The problem ▸
Copy the data word for word, from the start through the line that contains "[x=262, y=361]".

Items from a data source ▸
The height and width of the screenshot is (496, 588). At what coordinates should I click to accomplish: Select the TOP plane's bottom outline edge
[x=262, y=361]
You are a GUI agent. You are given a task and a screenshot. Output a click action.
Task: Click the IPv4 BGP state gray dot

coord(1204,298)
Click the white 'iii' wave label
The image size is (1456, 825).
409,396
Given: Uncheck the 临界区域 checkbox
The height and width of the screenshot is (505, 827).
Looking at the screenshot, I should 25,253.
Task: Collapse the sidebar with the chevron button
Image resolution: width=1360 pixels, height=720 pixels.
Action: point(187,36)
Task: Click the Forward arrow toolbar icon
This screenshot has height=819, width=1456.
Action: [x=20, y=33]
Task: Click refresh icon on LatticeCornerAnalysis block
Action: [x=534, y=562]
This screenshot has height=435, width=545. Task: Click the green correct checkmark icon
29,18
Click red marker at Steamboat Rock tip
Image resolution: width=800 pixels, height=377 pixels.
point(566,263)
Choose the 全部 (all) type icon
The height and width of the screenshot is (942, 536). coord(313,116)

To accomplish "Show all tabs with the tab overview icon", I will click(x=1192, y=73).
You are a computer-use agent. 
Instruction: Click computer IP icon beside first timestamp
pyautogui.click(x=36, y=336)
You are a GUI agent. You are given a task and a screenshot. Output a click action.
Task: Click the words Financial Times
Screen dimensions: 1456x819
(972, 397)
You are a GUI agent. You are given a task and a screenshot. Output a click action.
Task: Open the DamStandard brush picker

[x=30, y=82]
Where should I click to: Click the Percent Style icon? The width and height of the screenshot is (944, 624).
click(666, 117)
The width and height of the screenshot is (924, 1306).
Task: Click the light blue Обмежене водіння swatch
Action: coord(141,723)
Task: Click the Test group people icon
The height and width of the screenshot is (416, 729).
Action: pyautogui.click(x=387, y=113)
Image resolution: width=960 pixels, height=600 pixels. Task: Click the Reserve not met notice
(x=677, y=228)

Full output ▸
The height and width of the screenshot is (496, 588). At what coordinates should I click to accomplish: Select the TOP plane's bottom outline edge
[x=262, y=361]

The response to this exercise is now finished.